Background: The incidence and severity of acute graft-versus-host disease (aGVHD) after allogeneic hematopoietic stem cell transplantation (alloHSCT) is decreased with T-cell depletion. However, ~14% of these T-cell depleted (TCD) recipients will have aGVHD with skin involvement (Barba et al. 2017). Furthermore, alloHSCT recipients are at increased risk for drug eruptions and infectious exanthems (Byun et al. 2011). While histopathologic differences have been reported between aGVHD and non-aGVHD rash in TCD recipients (Fischer et al. 2015), skin biopsies alone are insufficient to determine rash etiology. As such, distinguishing inflammatory non-aGVHD rashes from aGVHD of the skin after TCD HSCT remains challenging and relies on clinical presentation. While peripheral eosinophilia is seen in both aGVHD and drug hypersensitivity, rashes that present with concomitant eosinophilia after HSCT are often suspected to have a drug-induced etiology. We sought to assess the incidence and features of aGVHD and non-aGVHD rashes within 1 year after TCD alloHSCT, as well as common etiologies of non-aGVHD rash. These findings may guide clinicians in earlier diagnosis and management of non-aGVHD rash.

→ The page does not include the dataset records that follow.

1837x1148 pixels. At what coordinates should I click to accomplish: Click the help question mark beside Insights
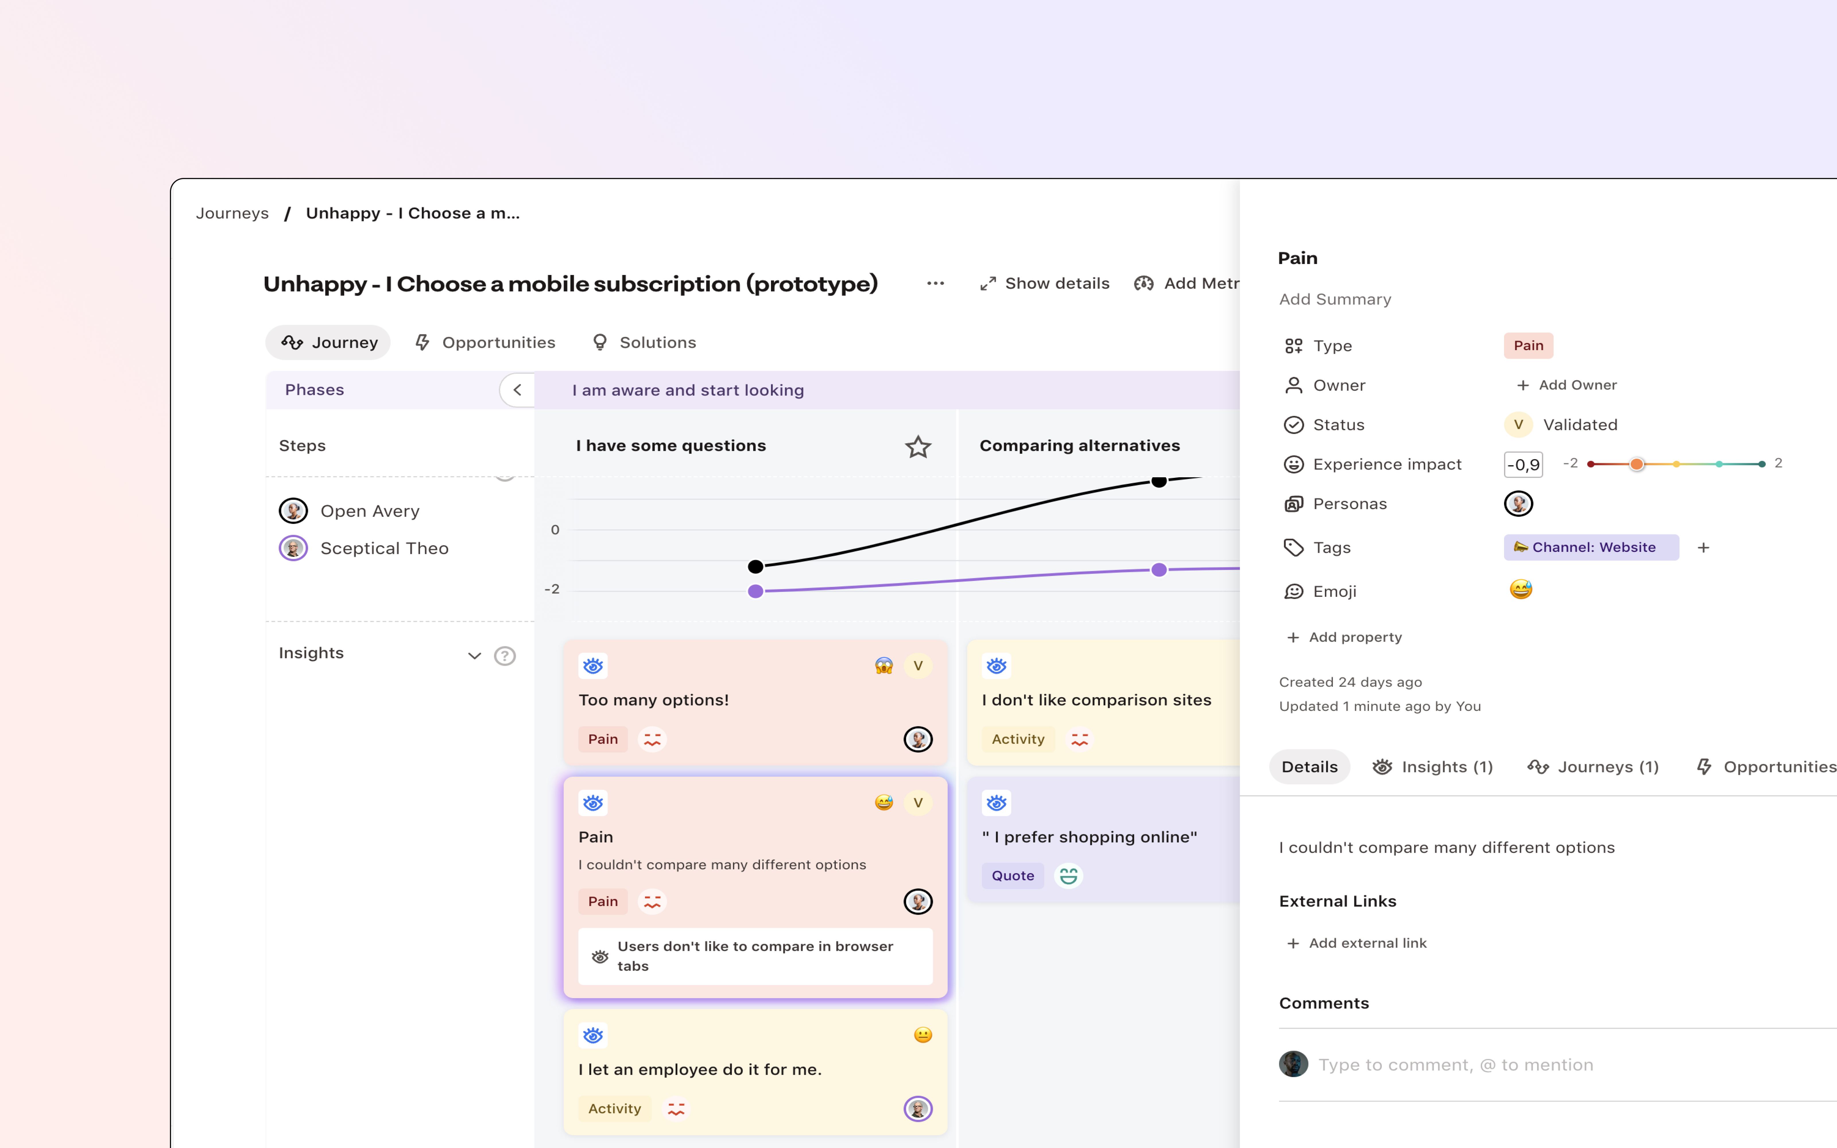click(505, 655)
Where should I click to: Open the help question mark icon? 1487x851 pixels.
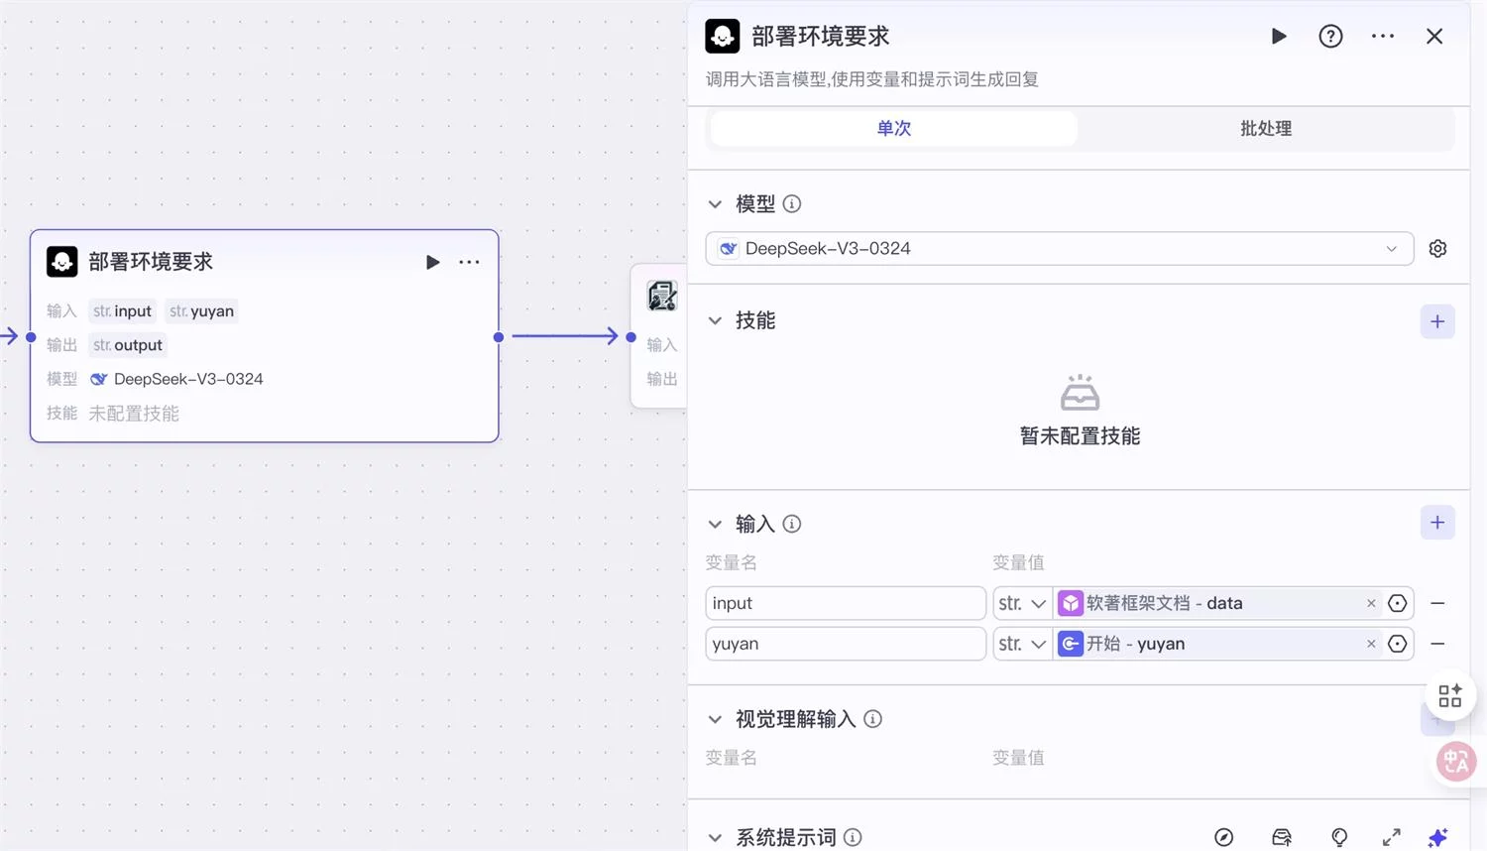pos(1329,36)
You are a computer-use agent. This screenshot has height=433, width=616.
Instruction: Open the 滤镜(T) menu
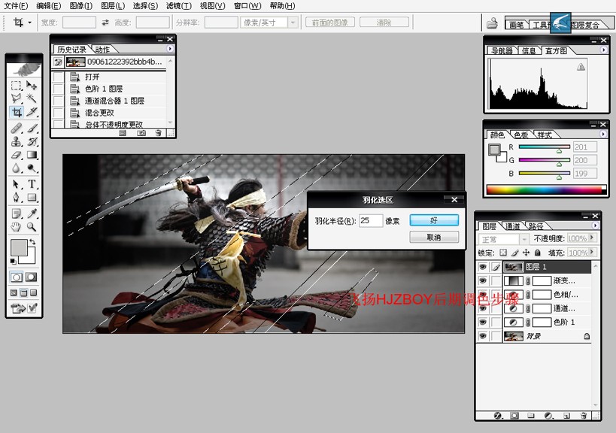tap(179, 6)
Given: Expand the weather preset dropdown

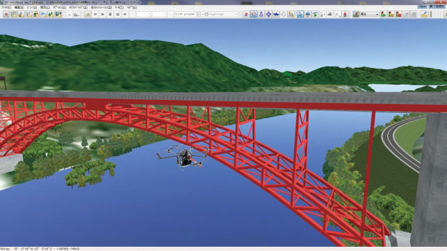Looking at the screenshot, I should click(369, 15).
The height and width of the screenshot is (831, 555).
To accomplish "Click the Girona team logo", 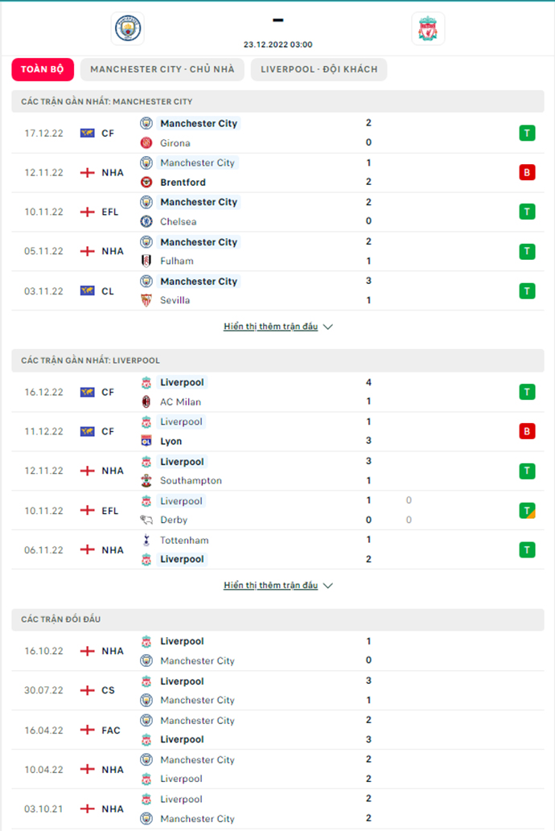I will tap(146, 143).
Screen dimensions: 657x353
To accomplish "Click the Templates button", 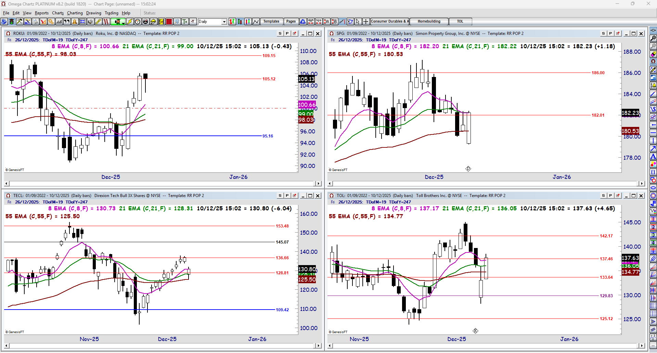I will (x=271, y=22).
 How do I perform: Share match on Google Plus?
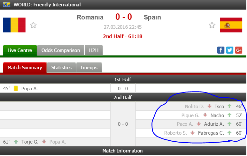click(239, 50)
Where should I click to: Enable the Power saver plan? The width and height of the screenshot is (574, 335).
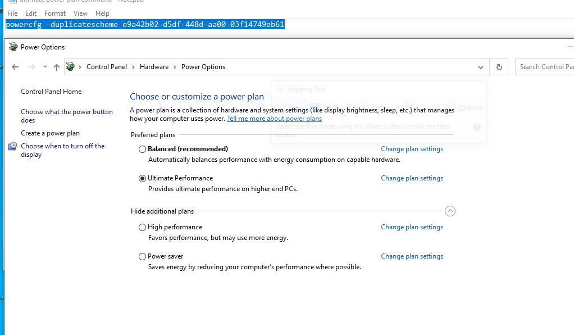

Methods: Using a clinical research database, 243 adult patients were identified who received alloTCD peripheral blood stem cell transplantation (PBSCT) at a single institution between 2008 and 2011. All patients had CD34+ hematopoietic progenitor cells selected using: the Isolex 300i Magnetic Cell, followed by additional T-cell rosetting with neuraminidase-treated sheep erythrocytes or using the CliniMACS CD34+ Reagent System (Table 1). Given decreased incidence of aGVHD with Isolex versus CliniMACS (Barba et al. 2017), we established Isolex and CliniMACS TCD groups and assessed aGVHD and non-aGVHD rash within these two CD34+ selection modalities. To identify non-aGVHD patients with skin rash, charts were reviewed from date of HSCT through 1 year post HSCT by review of dermatology visit notes or by extraction of International Classification of Diseases-9 (ICD-9) codes for skin lesion or rash (Table 2); skin infections and chronic GVHD rashes were excluded. Acute GVHD was diagnosed with histological confirmation when clinically indicated. Rash characteristics, including pruritus and peripheral eosinophilia at onset of rash, were collected from charts of both non-aGVHD and aGVHD rash patients.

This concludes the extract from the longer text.